Paylaş
Bazı kanallarda başka spor programlarını seyrederken dayanamadım.
Bilgisayarımın başına geçip, o anki duygularım soğumadan yazmaya karar verdim.
O yüzden biraz öfkeli, epey de hüzünlü bir yazıdır.
Şansal Kardeşim;
Onlara kızdım, sana yazıyorum.
Arkadaş, sizi tebrik ediyorum, kutluyorum ve teşekkür ediyorum.
Yüz kere, bin kere teşekkür ediyorum.
Samimiyetinize sığınarak “Sen” diye hitap ediyorum ve “Maraton” programının moderatörü olarak sana teşekkür ediyorum.

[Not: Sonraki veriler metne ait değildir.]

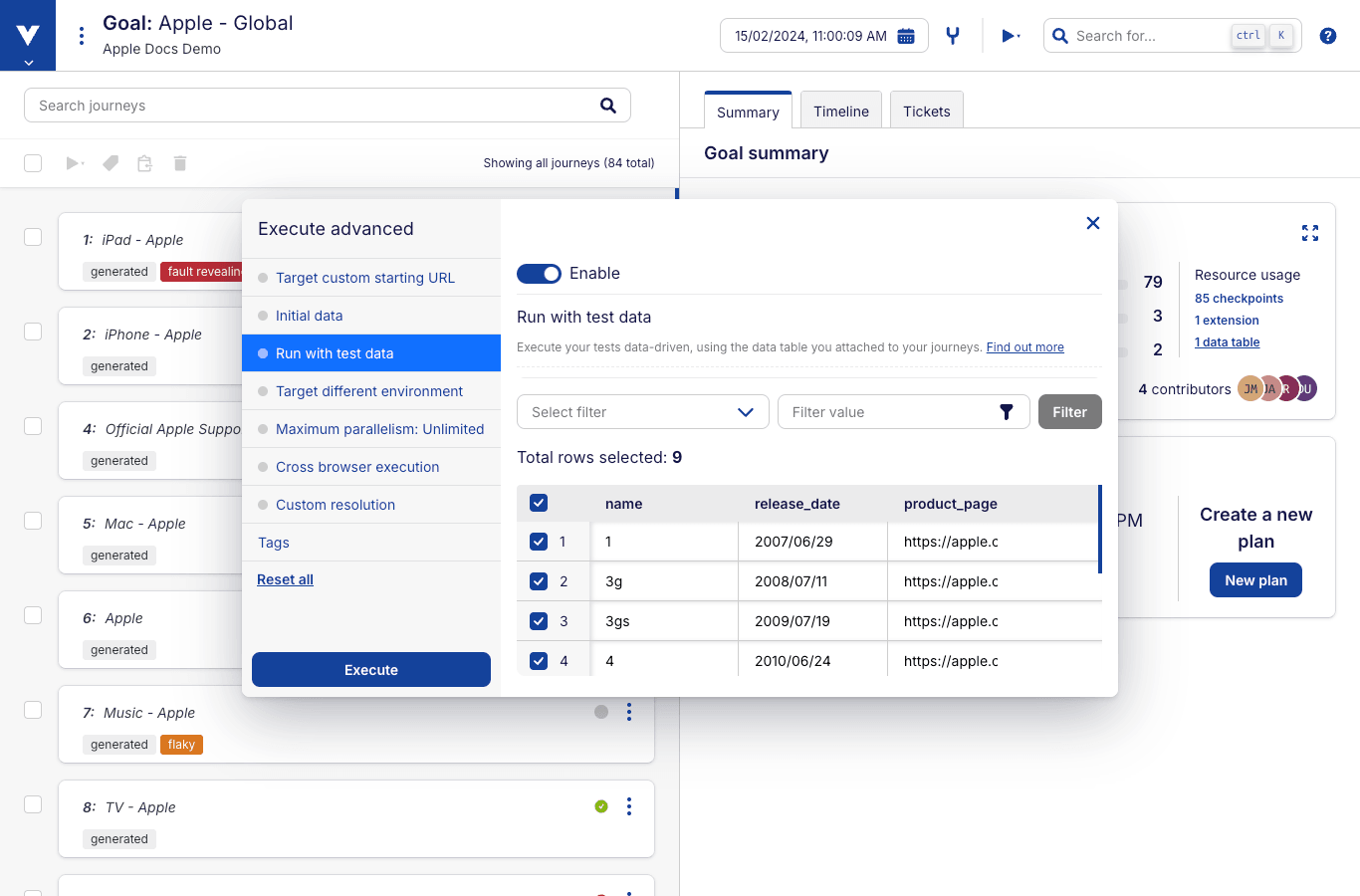Click the branching/fork icon in the header

952,34
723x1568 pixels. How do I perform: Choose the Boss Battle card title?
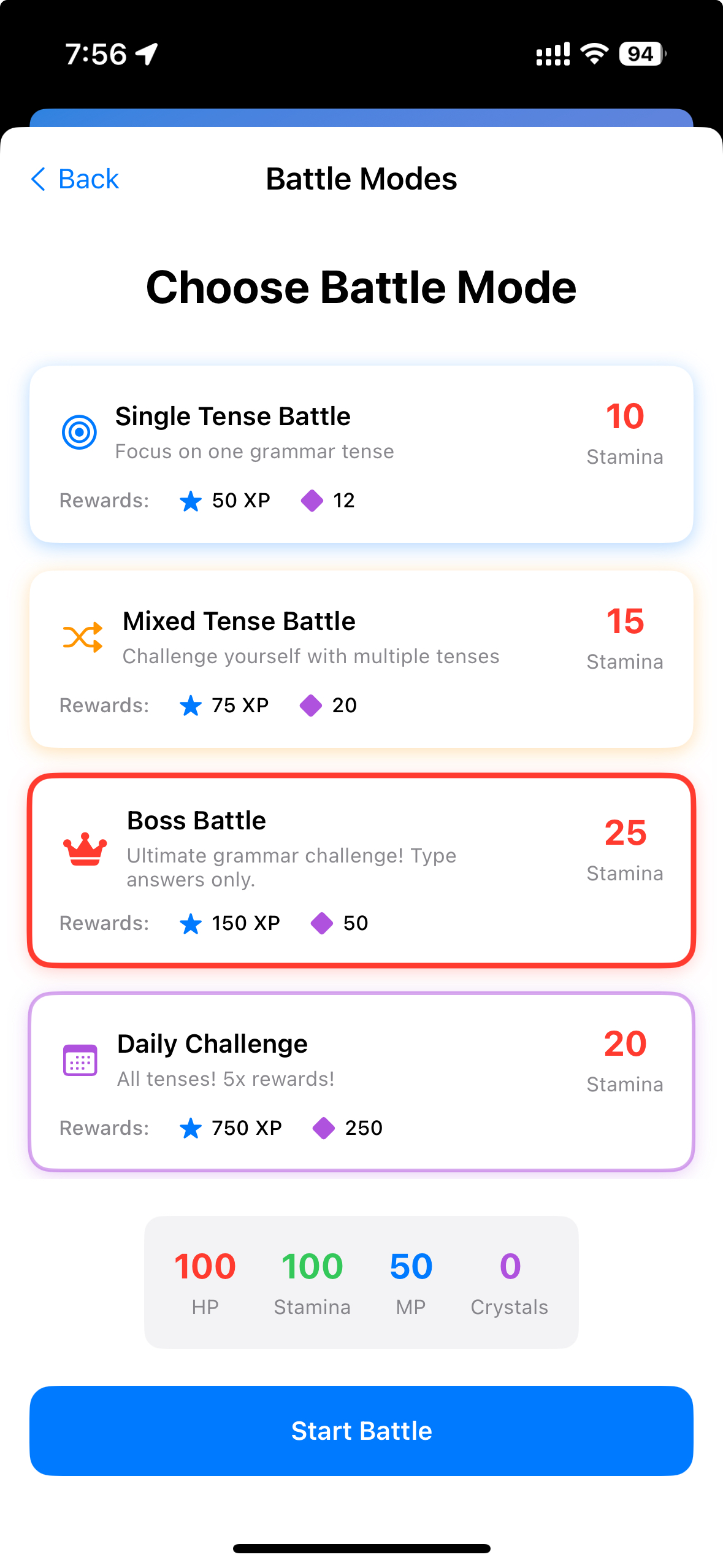pyautogui.click(x=196, y=820)
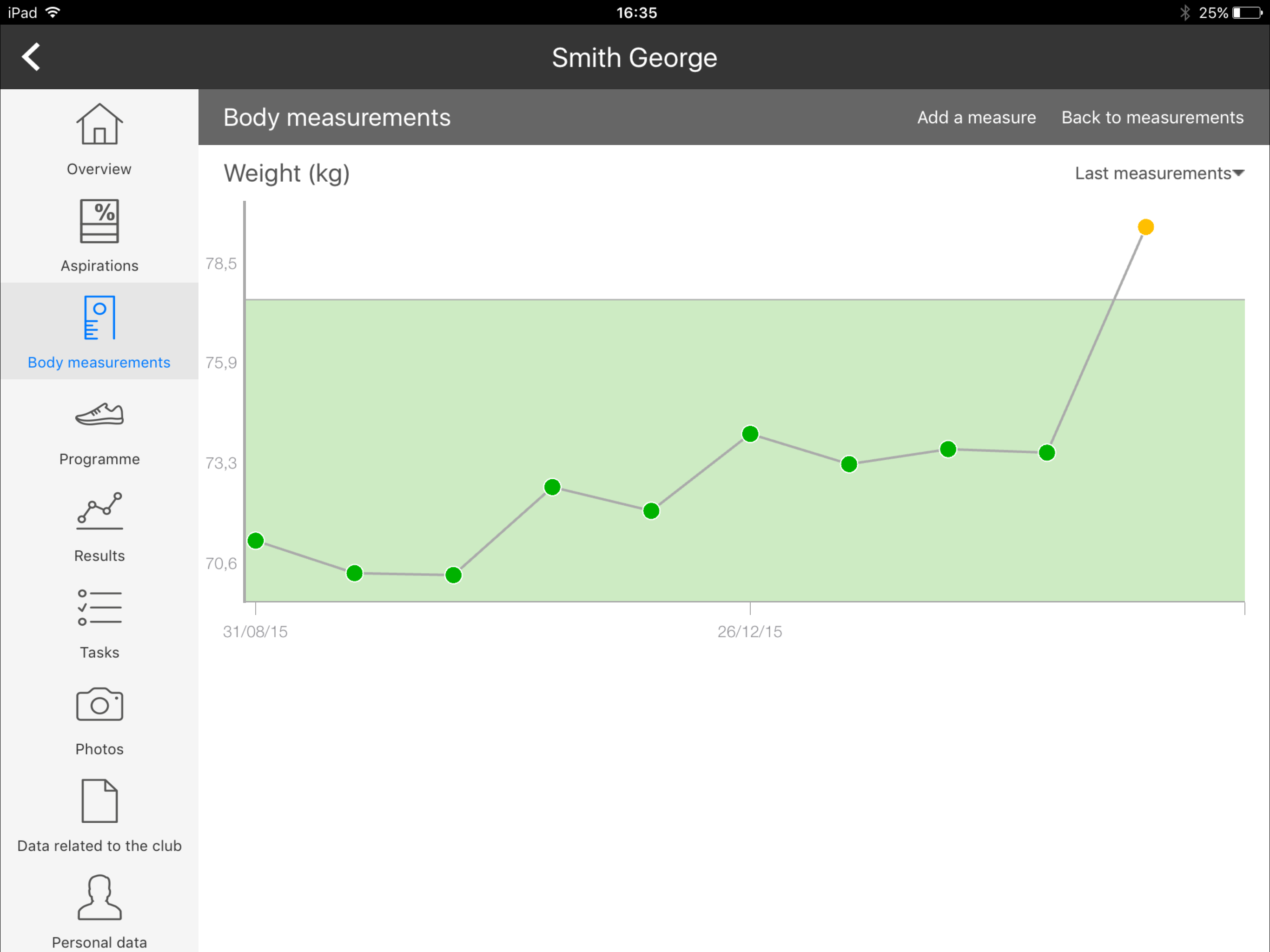Open the Photos camera icon

point(99,704)
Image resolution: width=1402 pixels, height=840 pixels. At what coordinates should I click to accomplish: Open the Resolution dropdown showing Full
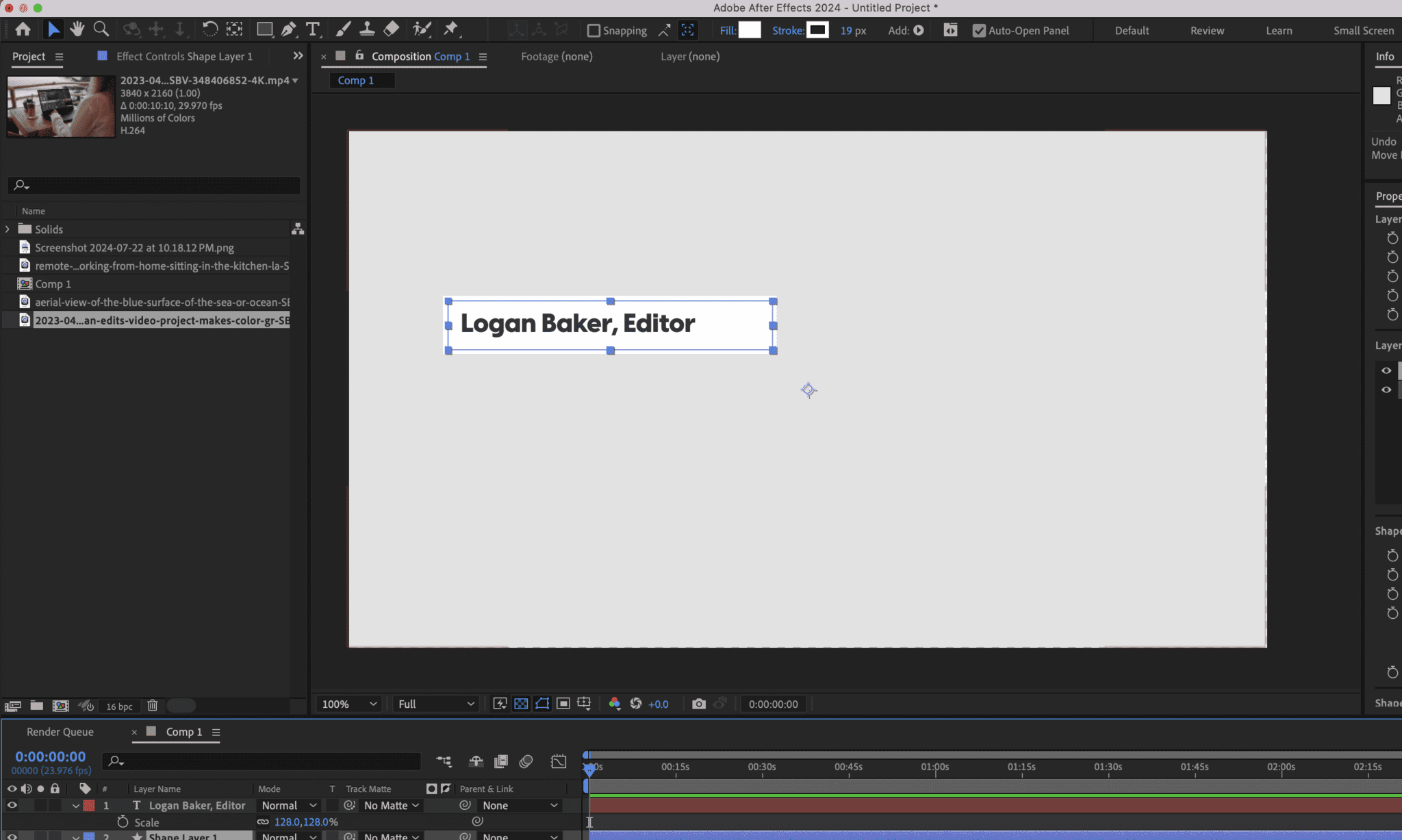(435, 704)
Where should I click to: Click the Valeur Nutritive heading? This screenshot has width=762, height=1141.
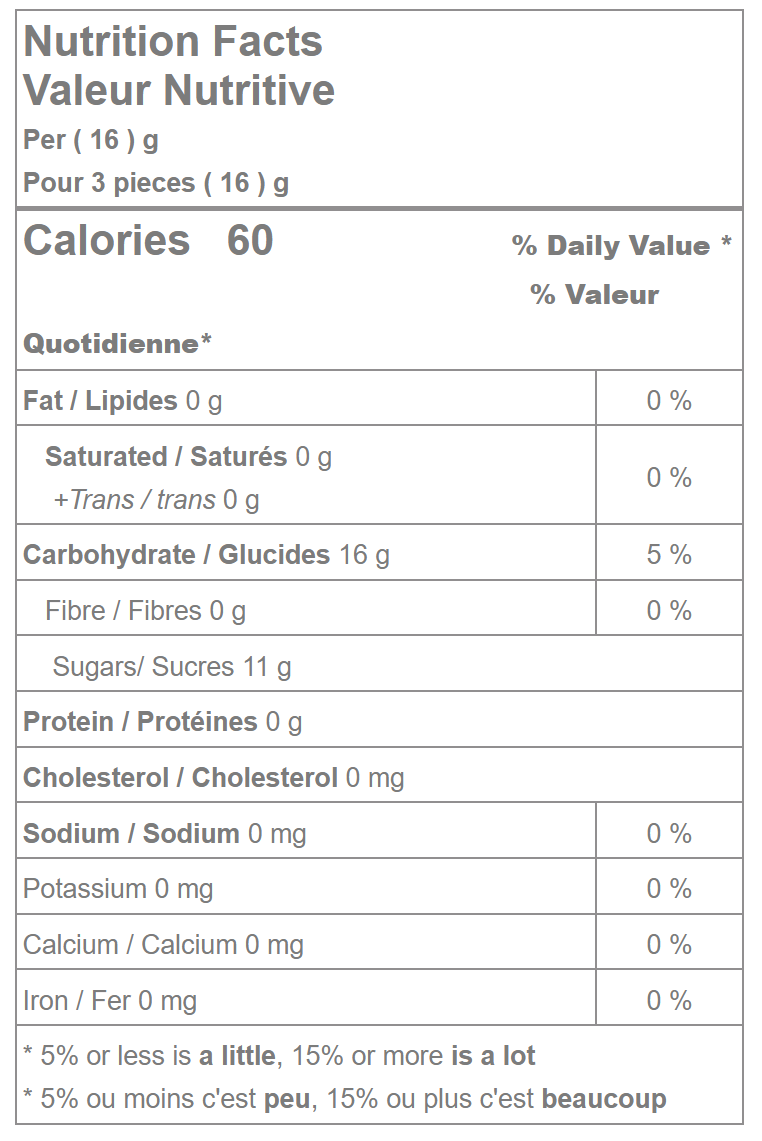[x=179, y=90]
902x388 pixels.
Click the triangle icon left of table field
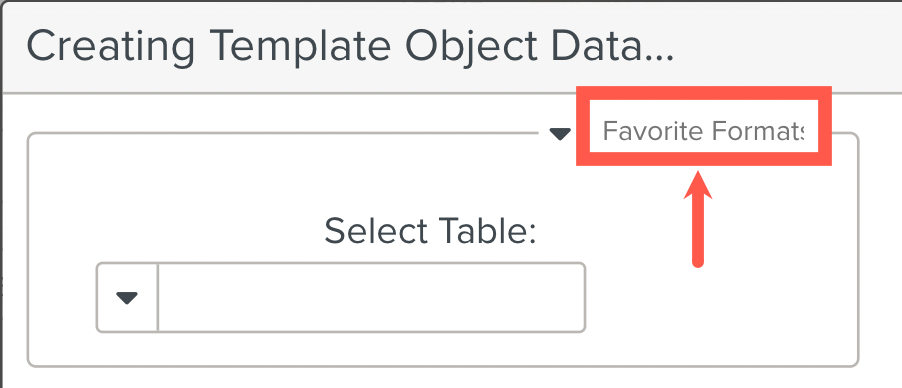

Marcus Merk’i bize kazandırdığın için teşekkür ediyorum.
Hep sakin duruyor.
Haksızlık yapmamak için en ince eleyip, en ince dokuyor.
Bilgiye ve uzmanlığa dayalı yorumları, adalet, saygı ve vicdan çizgisini hiç aşmıyor.
Şansal Kardeşim;
Bize Hakan Şükür’ü kazandırdığın için sana teşekkür ediyorum.
Siz dürüstsünüz ben de dürüst konuşayım.
Başta Hakan Şükür, bu programı kabul ettiği için “Doğru mu yaptı” diyenlerdendim.
Doğru yapmış. İyi ki etkilenmemiş, sizler etkilenmemişsiniz ve programa devam etmişsiniz.
Biz onu Galatasaraylı biliyorduk.
O aynı zamanda “Haksaraylıymış”...
Bize gösteriyor ki, iyi bir Galatasaraylı, her şeyden önce iyi bir insandır, adil bir insandır.
Tıpkı iyi bir Fenerbahçeli, Beşiktaşlı gibi. Trabzonsporlu veya Bursasporlu gibi.
Daha bir sezon bitmeden gördük ki...
Hakan Şükür adil bir spor insanıdır. Hakaret etmez, aşağılamaz. Hakkını verir ama kayırmaz.
Taraf olur ama taraftar olmaz.
Önceki akşam Federasyon’un aldığı kararlardan sonra yapılan bazı spor programlarını seyrederken;
- Ülkemdeki adalet anlayışı adına korktum, ürperdim.
- O haykırışlar, o hakaretler, o şahsi, keyfi yargılar. Yargı değil, önyargılar.
- O, kendini hem polis hem savcı, hem hâkim hem infaz memuru yerine koyup, kesip biçmeler...
- İnsan onurunu ayaklar altına alıp çiğnemeler, tekmelemeler,
İşte bütün bunları seyrederken aklıma “Maraton” programı geldi.
Oturup bunları yazdım.
NOT: Geçen cumartesi günkü yazımda, 1999 yılında MİT’te yapılan bir brifingden söz etmiştim. Orada brifinge gazete ve televizyonların genel yayın yönetmenleriyle Ankara temsilcilerinin davet edildiğini yazmıştım. Hafızam beni yanıltmış. Ankara temsilcileri davetli değilmiş.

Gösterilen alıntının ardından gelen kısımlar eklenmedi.